• TASK INSTRUCTIONS
Copy the records below word for word, leaving out nothing.

Saved data entries:
○ ○ ○ ○ ○

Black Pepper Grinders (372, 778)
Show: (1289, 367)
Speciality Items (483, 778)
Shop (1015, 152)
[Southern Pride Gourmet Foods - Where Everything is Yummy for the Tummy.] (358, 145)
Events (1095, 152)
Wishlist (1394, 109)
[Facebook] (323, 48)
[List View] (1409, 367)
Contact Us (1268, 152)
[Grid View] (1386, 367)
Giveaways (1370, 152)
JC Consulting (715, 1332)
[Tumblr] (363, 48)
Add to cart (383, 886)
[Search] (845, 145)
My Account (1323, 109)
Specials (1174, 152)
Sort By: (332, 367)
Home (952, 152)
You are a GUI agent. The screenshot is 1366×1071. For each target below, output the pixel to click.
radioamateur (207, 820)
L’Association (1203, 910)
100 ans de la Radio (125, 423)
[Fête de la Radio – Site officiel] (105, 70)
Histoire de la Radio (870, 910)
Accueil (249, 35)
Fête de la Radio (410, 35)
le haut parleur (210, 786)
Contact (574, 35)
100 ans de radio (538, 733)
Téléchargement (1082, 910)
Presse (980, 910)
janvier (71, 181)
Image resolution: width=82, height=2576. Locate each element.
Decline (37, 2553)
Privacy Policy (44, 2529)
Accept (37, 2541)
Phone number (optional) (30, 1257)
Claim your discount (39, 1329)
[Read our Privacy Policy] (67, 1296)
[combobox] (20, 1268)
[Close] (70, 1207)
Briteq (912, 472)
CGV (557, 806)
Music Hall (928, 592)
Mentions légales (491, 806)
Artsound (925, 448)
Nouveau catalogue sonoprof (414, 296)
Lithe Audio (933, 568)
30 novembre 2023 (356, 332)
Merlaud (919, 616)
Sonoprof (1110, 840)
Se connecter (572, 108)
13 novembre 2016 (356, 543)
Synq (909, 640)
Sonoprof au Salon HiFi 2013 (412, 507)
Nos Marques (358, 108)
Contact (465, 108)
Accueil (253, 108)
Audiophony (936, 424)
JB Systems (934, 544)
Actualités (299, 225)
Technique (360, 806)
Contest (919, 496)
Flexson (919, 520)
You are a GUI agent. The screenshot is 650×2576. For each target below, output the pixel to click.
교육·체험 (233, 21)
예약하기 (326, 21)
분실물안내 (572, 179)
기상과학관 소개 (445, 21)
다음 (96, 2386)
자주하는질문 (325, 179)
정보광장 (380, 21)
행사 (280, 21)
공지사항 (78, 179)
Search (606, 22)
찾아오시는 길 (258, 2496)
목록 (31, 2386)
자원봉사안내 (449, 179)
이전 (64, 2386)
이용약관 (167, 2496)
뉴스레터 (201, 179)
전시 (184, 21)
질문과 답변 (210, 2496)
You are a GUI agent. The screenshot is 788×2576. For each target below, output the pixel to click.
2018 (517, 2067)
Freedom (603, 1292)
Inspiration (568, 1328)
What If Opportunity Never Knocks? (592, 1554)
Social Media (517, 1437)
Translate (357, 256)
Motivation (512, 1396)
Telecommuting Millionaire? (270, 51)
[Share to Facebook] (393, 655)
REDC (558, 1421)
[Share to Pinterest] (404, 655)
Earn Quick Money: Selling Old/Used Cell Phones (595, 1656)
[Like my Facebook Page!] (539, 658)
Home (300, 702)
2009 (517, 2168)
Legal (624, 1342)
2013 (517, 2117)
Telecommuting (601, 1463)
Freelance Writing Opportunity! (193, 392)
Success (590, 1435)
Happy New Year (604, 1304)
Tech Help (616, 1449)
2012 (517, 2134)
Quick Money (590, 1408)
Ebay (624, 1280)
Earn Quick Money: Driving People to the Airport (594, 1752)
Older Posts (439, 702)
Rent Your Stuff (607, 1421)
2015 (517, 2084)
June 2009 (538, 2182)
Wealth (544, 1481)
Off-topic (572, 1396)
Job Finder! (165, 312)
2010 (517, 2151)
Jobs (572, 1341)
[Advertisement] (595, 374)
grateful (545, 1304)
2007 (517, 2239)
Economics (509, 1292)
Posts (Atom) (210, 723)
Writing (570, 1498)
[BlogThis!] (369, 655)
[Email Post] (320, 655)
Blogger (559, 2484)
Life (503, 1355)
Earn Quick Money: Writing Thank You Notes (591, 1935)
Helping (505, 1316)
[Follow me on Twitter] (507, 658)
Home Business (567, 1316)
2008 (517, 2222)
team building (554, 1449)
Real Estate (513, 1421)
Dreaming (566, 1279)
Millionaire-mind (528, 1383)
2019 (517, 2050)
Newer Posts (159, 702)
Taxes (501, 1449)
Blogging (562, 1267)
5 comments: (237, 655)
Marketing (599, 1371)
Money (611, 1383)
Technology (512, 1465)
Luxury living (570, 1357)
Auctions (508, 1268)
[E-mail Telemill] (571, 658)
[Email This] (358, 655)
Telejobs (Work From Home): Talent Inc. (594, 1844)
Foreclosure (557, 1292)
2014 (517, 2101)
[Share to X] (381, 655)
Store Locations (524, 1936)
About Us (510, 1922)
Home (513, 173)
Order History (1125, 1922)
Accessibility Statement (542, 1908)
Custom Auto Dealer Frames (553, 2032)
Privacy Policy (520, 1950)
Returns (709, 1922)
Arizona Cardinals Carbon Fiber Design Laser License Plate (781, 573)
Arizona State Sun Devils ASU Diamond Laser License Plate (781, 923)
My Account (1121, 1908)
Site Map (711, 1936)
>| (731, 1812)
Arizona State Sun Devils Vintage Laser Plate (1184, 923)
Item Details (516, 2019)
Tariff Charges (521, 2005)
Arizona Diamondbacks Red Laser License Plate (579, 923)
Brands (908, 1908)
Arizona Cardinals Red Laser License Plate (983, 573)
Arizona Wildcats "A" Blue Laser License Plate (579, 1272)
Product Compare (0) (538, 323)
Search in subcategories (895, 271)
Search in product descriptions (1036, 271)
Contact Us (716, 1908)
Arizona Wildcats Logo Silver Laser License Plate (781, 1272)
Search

○ ○ ○ ○ ○

• RESPONSE AREA
Black Pepper Grinders (372, 778)
Show: (1289, 367)
Speciality Items (483, 778)
Shop (1015, 152)
[Southern Pride Gourmet Foods - Where Everything is Yummy for the Tummy.] (358, 145)
Events (1095, 152)
Wishlist (1394, 109)
[Facebook] (323, 48)
[List View] (1409, 367)
Contact Us (1268, 152)
[Grid View] (1386, 367)
Giveaways (1370, 152)
JC Consulting (715, 1332)
[Tumblr] (363, 48)
Add to cart (383, 886)
[Search] (845, 145)
My Account (1323, 109)
Specials (1174, 152)
Sort By: (332, 367)
Home (952, 152)
You are a GUI agent. The screenshot is 1366×1071. For each target below, output the pixel to click.
radioamateur (207, 820)
L’Association (1203, 910)
100 ans de la Radio (125, 423)
[Fête de la Radio – Site officiel] (105, 70)
Histoire de la Radio (870, 910)
Accueil (249, 35)
Fête de la Radio (410, 35)
le haut parleur (210, 786)
Contact (574, 35)
100 ans de radio (538, 733)
Téléchargement (1082, 910)
Presse (980, 910)
janvier (71, 181)
Image resolution: width=82, height=2576. Locate each element.
Decline (37, 2553)
Privacy Policy (44, 2529)
Accept (37, 2541)
Phone number (optional) (30, 1257)
Claim your discount (39, 1329)
[Read our Privacy Policy] (67, 1296)
[combobox] (20, 1268)
[Close] (70, 1207)
Briteq (912, 472)
CGV (557, 806)
Music Hall (928, 592)
Mentions légales (491, 806)
Artsound (925, 448)
Nouveau catalogue sonoprof (414, 296)
Lithe Audio (933, 568)
30 novembre 2023 (356, 332)
Merlaud (919, 616)
Sonoprof (1110, 840)
Se connecter (572, 108)
13 novembre 2016 (356, 543)
Synq (909, 640)
Sonoprof au Salon HiFi 2013 (412, 507)
Nos Marques (358, 108)
Contact (465, 108)
Accueil (253, 108)
Audiophony (936, 424)
JB Systems (934, 544)
Actualités (299, 225)
Technique (360, 806)
Contest (919, 496)
Flexson (919, 520)
You are a GUI agent. The screenshot is 650×2576. For each target below, output the pixel to click.
교육·체험 (233, 21)
예약하기 (326, 21)
분실물안내 (572, 179)
기상과학관 소개 (445, 21)
다음 (96, 2386)
자주하는질문 (325, 179)
정보광장 (380, 21)
행사 (280, 21)
공지사항 (78, 179)
Search (606, 22)
찾아오시는 길 (258, 2496)
목록 (31, 2386)
자원봉사안내 (449, 179)
이전 (64, 2386)
이용약관 (167, 2496)
뉴스레터 (201, 179)
전시 (184, 21)
질문과 답변 (210, 2496)
You are a GUI agent. The screenshot is 788×2576. For each target below, output the pixel to click.
2018 (517, 2067)
Freedom (603, 1292)
Inspiration (568, 1328)
What If Opportunity Never Knocks? (592, 1554)
Social Media (517, 1437)
Translate (357, 256)
Motivation (512, 1396)
Telecommuting Millionaire? (270, 51)
[Share to Facebook] (393, 655)
REDC (558, 1421)
[Share to Pinterest] (404, 655)
Earn Quick Money: Selling Old/Used Cell Phones (595, 1656)
[Like my Facebook Page!] (539, 658)
Home (300, 702)
2009 (517, 2168)
Legal (624, 1342)
2013 (517, 2117)
Telecommuting (601, 1463)
Freelance Writing Opportunity! (193, 392)
Success (590, 1435)
Happy New Year (604, 1304)
Tech Help (616, 1449)
2012 (517, 2134)
Quick Money (590, 1408)
Ebay (624, 1280)
Earn Quick Money: Driving People to the Airport (594, 1752)
Older Posts (439, 702)
Rent Your Stuff (607, 1421)
2015 (517, 2084)
June 2009 (538, 2182)
Wealth (544, 1481)
Off-topic (572, 1396)
Job Finder! (165, 312)
2010 (517, 2151)
Jobs (572, 1341)
[Advertisement] (595, 374)
grateful (545, 1304)
2007 (517, 2239)
Economics (509, 1292)
Posts (Atom) (210, 723)
Writing (570, 1498)
[BlogThis!] (369, 655)
[Email Post] (320, 655)
Blogger (559, 2484)
Life (503, 1355)
Earn Quick Money: Writing Thank You Notes (591, 1935)
Helping (505, 1316)
[Follow me on Twitter] (507, 658)
Home Business (567, 1316)
2008 (517, 2222)
team building (554, 1449)
Real Estate (513, 1421)
Dreaming (566, 1279)
Millionaire-mind (528, 1383)
2019 (517, 2050)
Newer Posts (159, 702)
Taxes (501, 1449)
Blogging (562, 1267)
5 comments: (237, 655)
Marketing (599, 1371)
Money (611, 1383)
Technology (512, 1465)
Luxury living (570, 1357)
Auctions (508, 1268)
[E-mail Telemill] (571, 658)
[Email This] (358, 655)
Telejobs (Work From Home): Talent Inc. (594, 1844)
Foreclosure (557, 1292)
2014 (517, 2101)
[Share to X] (381, 655)
Store Locations (524, 1936)
About Us (510, 1922)
Home (513, 173)
Order History (1125, 1922)
Accessibility Statement (542, 1908)
Custom Auto Dealer Frames (553, 2032)
Privacy Policy (520, 1950)
Returns (709, 1922)
Arizona Cardinals Carbon Fiber Design Laser License Plate (781, 573)
Arizona State Sun Devils ASU Diamond Laser License Plate (781, 923)
My Account (1121, 1908)
Site Map (711, 1936)
>| (731, 1812)
Arizona State Sun Devils Vintage Laser Plate (1184, 923)
Item Details (516, 2019)
Tariff Charges (521, 2005)
Arizona Diamondbacks Red Laser License Plate (579, 923)
Brands (908, 1908)
Arizona Cardinals Red Laser License Plate (983, 573)
Arizona Wildcats "A" Blue Laser License Plate (579, 1272)
Product Compare (0) (538, 323)
Search in subcategories (895, 271)
Search in product descriptions (1036, 271)
Contact Us (716, 1908)
Arizona Wildcats Logo Silver Laser License Plate (781, 1272)
Search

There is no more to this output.